### THE TASK:
Can you condense the paragraph of the geometry excerpt that begins "From Construction of Excircle to Triangle" into one shorter sentence that keeps its main facts?
# EXTRACT TO READ start
Let $I$ be the incenter of $\triangle ABC$.
Let $I_a$, $I_b$ and $I_c$ be the excenters of $\triangle ABC$ with respect to $a$, $b$ and $c$ respectively.
Let $\triangle I_a I_b I_c$ be the triangle whose vertices are those excenters of $I_a$, $I_b$ and $I_c$.
Then:
- $\triangle ABC$ is the orthic triangle of $\triangle I_a I_b I_c$
and:
- $I$ is the orthocenter of $\triangle I_a I_b I_c$.
Proof
From Construction of Excircle to Triangle, it is seen that:
- $A I_b$ is the angle bisector of $\angle PAC$
- $A I_c$ is the angle bisector of $\angle QAB$.
Hence $I_b A I_c$ is a straight line.
From the construction in Excenters and Incenter of Orthic Triangle, $A I I_a$ is a straight line which is perpendicular to $I_b A I_c$.
# EXTRACT TO READ end
# DATA ROWS start
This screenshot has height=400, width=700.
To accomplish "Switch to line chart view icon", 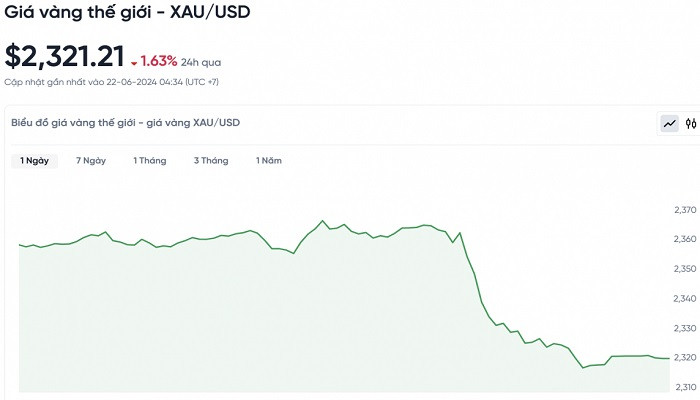I will [669, 124].
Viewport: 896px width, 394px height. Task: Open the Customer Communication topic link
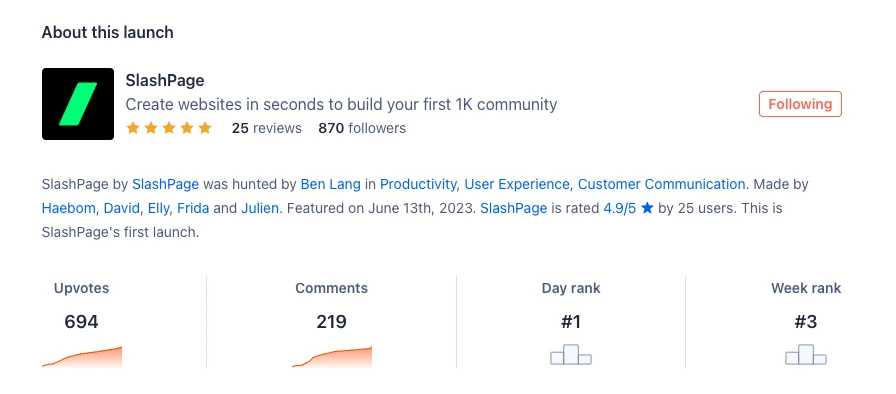pyautogui.click(x=662, y=184)
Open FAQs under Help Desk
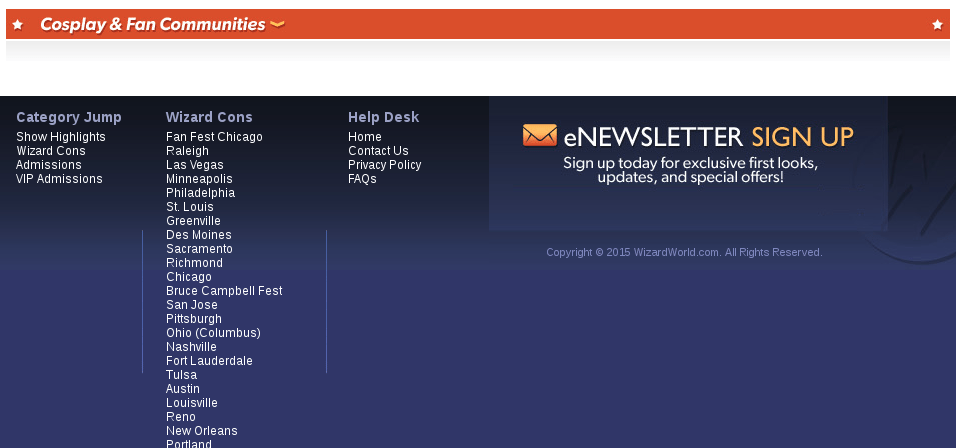 point(362,179)
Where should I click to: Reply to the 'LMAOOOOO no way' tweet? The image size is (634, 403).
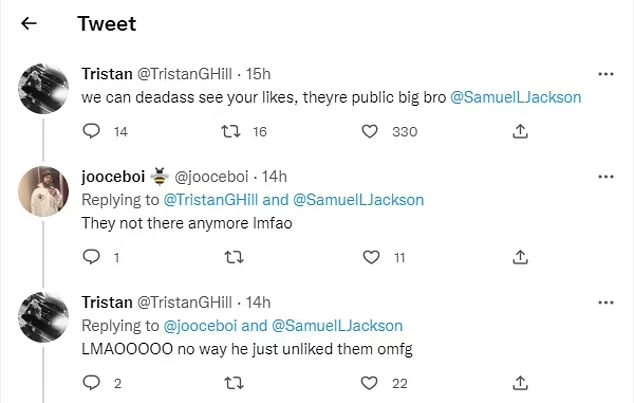point(91,383)
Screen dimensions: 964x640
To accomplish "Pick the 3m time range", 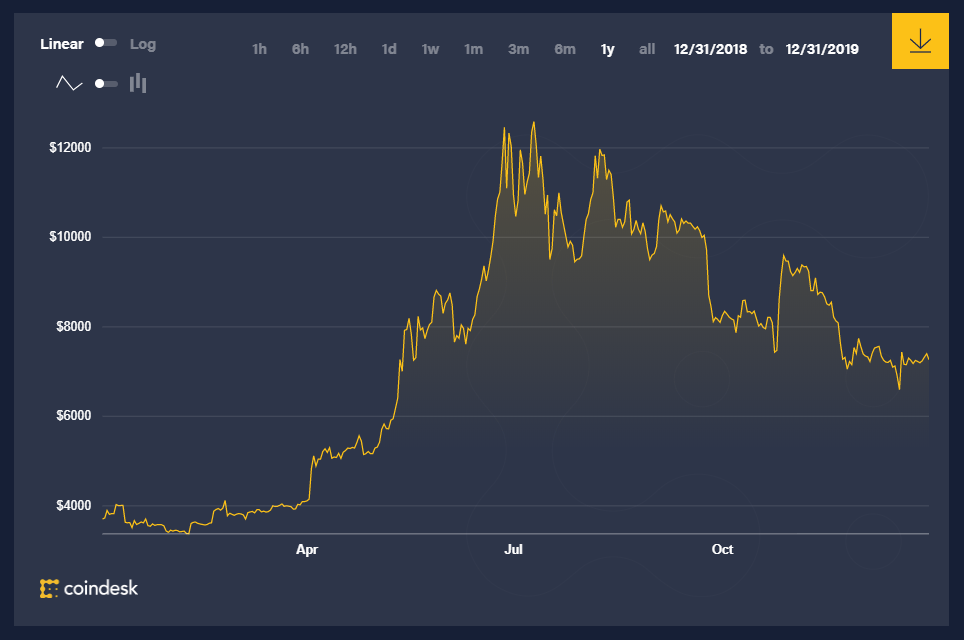I will coord(518,49).
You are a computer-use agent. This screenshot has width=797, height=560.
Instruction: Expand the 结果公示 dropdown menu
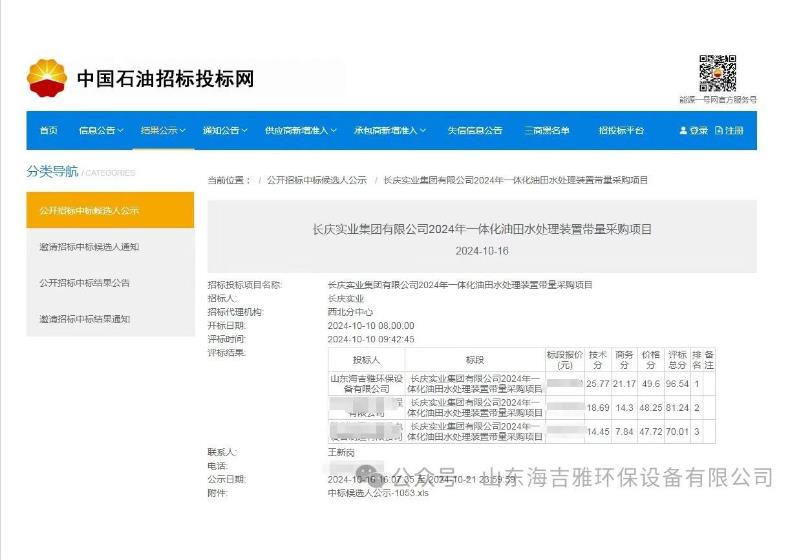[164, 131]
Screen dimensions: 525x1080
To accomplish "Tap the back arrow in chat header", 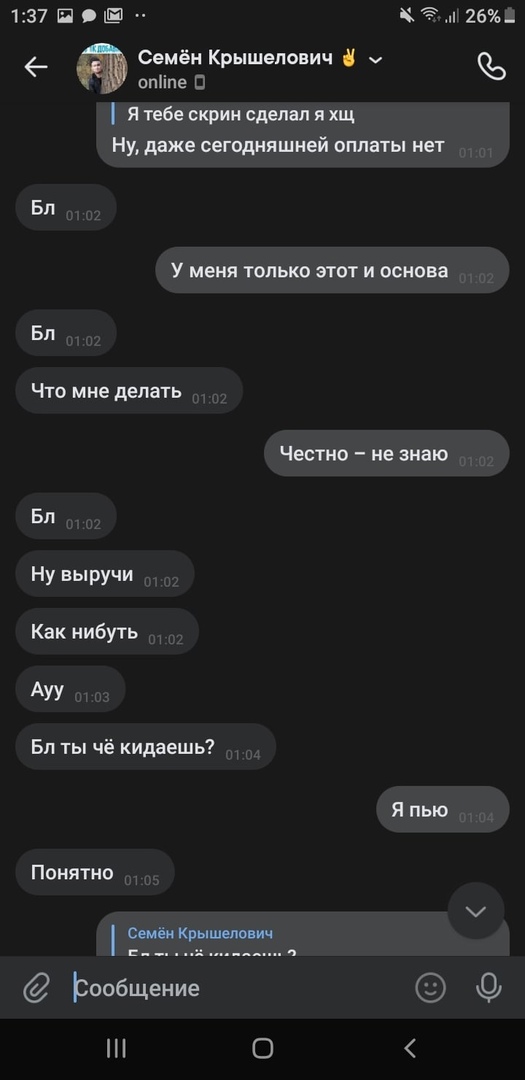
# DATA ROWS end
### COMPLETE OUTPUT:
By Construction of Excircle to Triangle, $A I_b$ bisects $\angle PAC$ and $A I_c$ bisects $\angle QAB$, so $I_b A I_c$ is a straight line.